After the car business was sorted out, I settled into bed with a copy of The Navajo Times, the extremely informative local paper.

The information was sad though. First, there were the plans to develop the eastern rim of the Grand Canyon by putting an elevator to the bottom of the canyon (what?) where there would be a luxury hotel development. The Navajos were to get a percentage of the revenue but hadn’t decided whether to sign on as it involves sacred ground. Then, another article bemoaned the fact that a new school principal held an open house for the parents but practically no one showed up. The article noted that many students were being raised by their grandparents. Not a good sign.

The article that really typified the powerlessness of the Navajo in their own “country” was the one about Kit Carson, the man that subjugated the Navajo by driving them from their land to Canyon de Chelly where many starved and then out to Fort Sumner on “the long walk” which was essentially a death march. They froze, starved and were shot before eventually being resettled back in Arizona. So, the article was about the efforts of the local population to rename “Kit Carson Street”.

Kit Carson Street? How about Eichmann Boulevard on the Lower East Side? Almost 200 years later and the subjugated Navajo have to live with the name of the man who destroyed them?

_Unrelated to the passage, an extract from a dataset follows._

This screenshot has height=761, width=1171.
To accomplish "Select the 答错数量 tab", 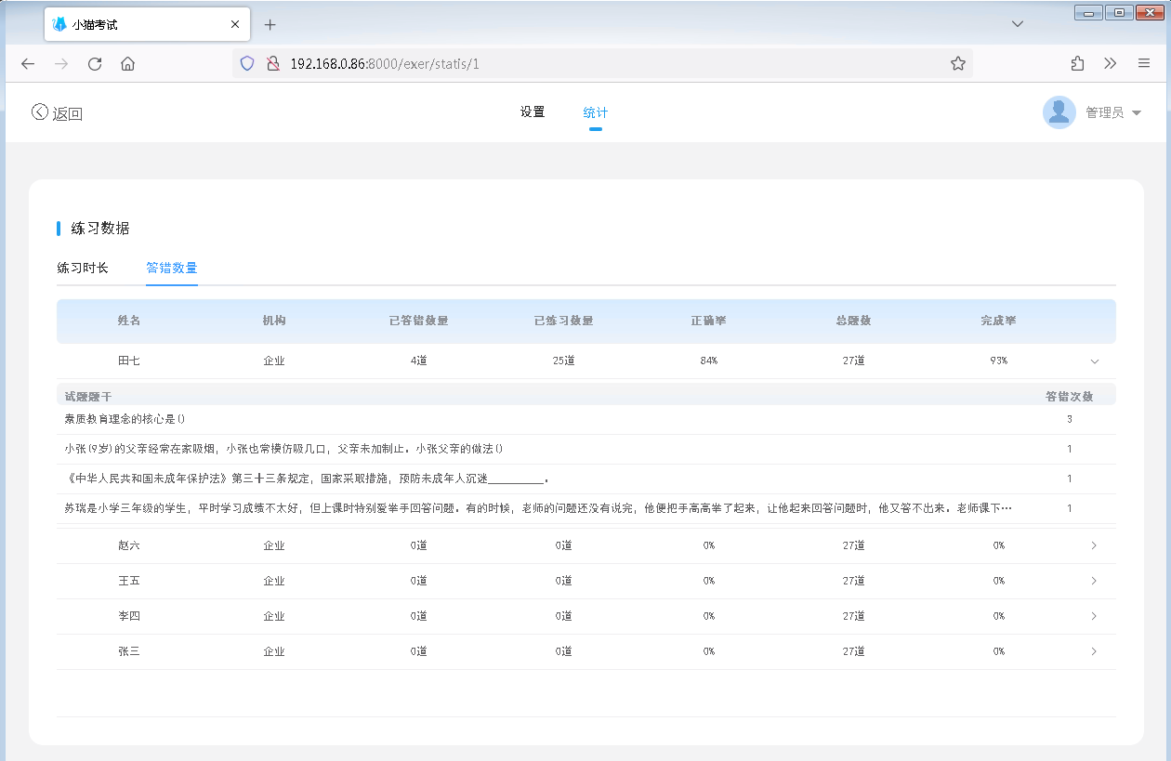I will [x=171, y=268].
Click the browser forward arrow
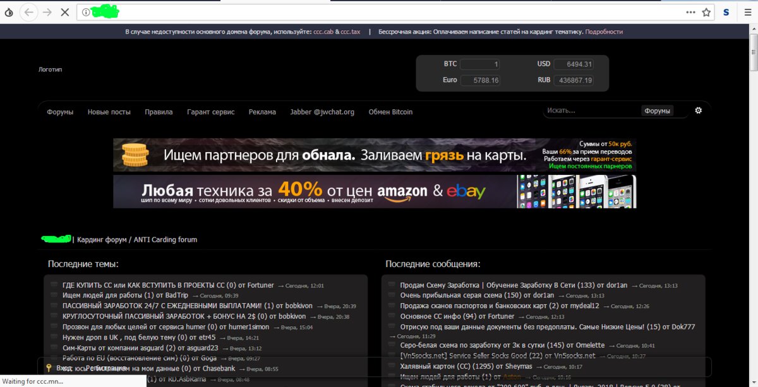Viewport: 758px width, 387px height. tap(47, 12)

The article enumerated all the many bureaucratic problems with changing a street name: has to go through the Bureau of Indian Affairs, conform with other names, approved by the Post Office. Blah, blah, blah.

I found this infuriating.

Monument Valley

I awoke to a glorious sunrise which I could even appreciate from my bedroom window.

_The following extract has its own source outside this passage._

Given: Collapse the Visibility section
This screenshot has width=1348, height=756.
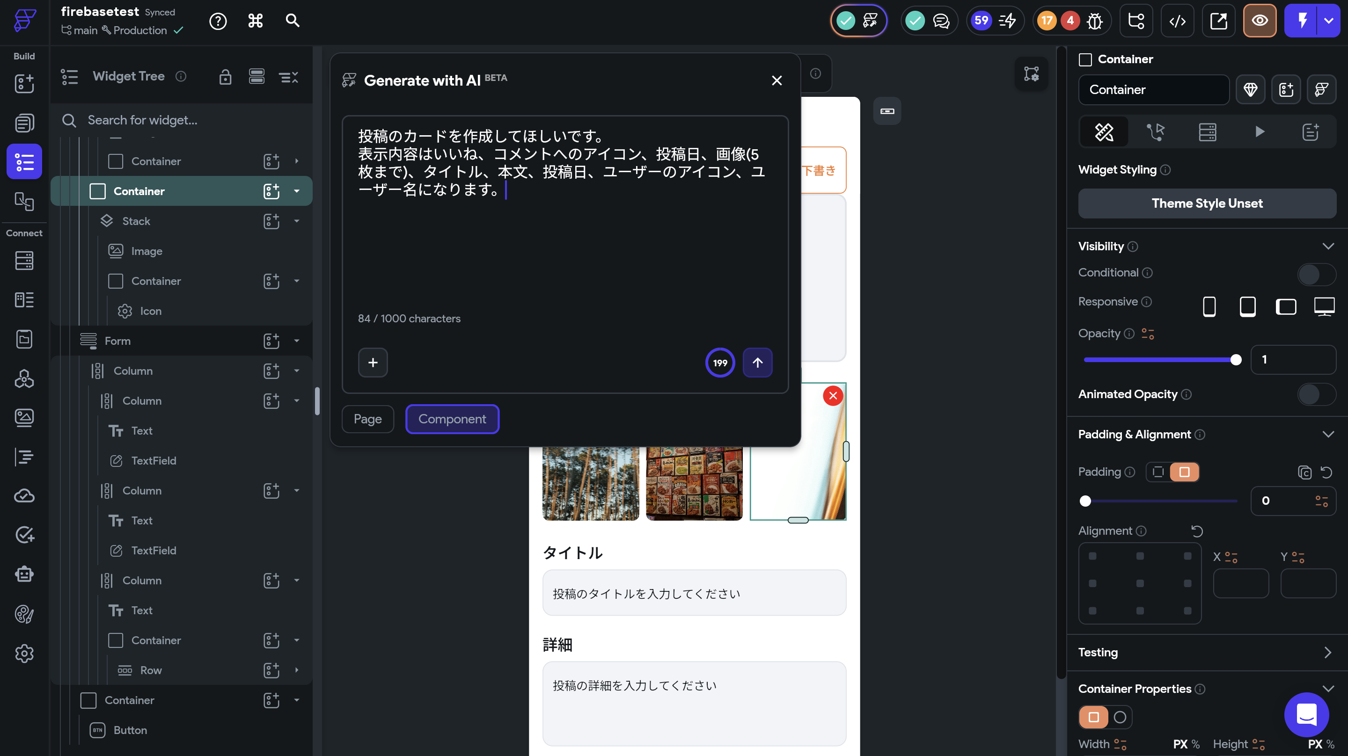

The sky was clear and blue, perfect for a visit.


The site stretches as far as the eye can see in any direction over a flat reddish landscape dotted with these looming, majestic rock towers. The effect is weepingly beautiful.


I couldn’t tear myself away from contemplating these natural sculptures from every angle and in different lights.

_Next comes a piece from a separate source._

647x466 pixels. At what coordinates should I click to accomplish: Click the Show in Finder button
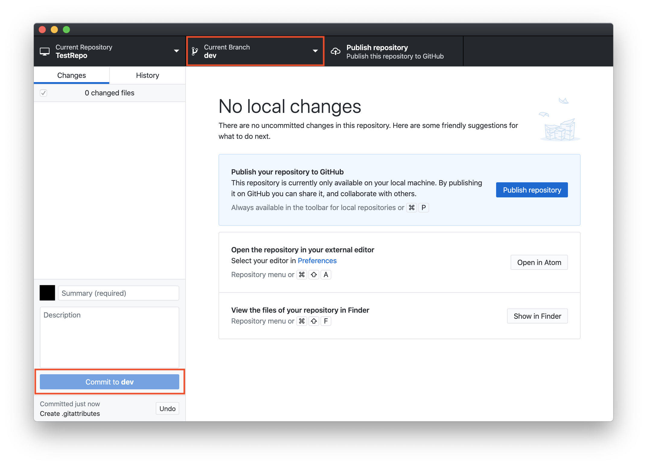537,316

I was glad I hadn’t signed up for a tour and it wasn’t terribly crowded as this eerie panorama is steeped in spirituality. The Navajo believe that spirits reside in the rocks which is why they were never carved or hollowed out for dwellings.


The largest rest stop was at “John Ford Point” which the legendary director made his headquarters while he filmed his famous westerns. Here’s a setting that was used in many of them:


The recommended 1 1/2 hour drive turned into 3 as I revisited stops to see the changing light. Finally I came to the end of the portion that can be visited without a special permit and looped slowly back, still in a state of wonder and awe at the indescribable beauty.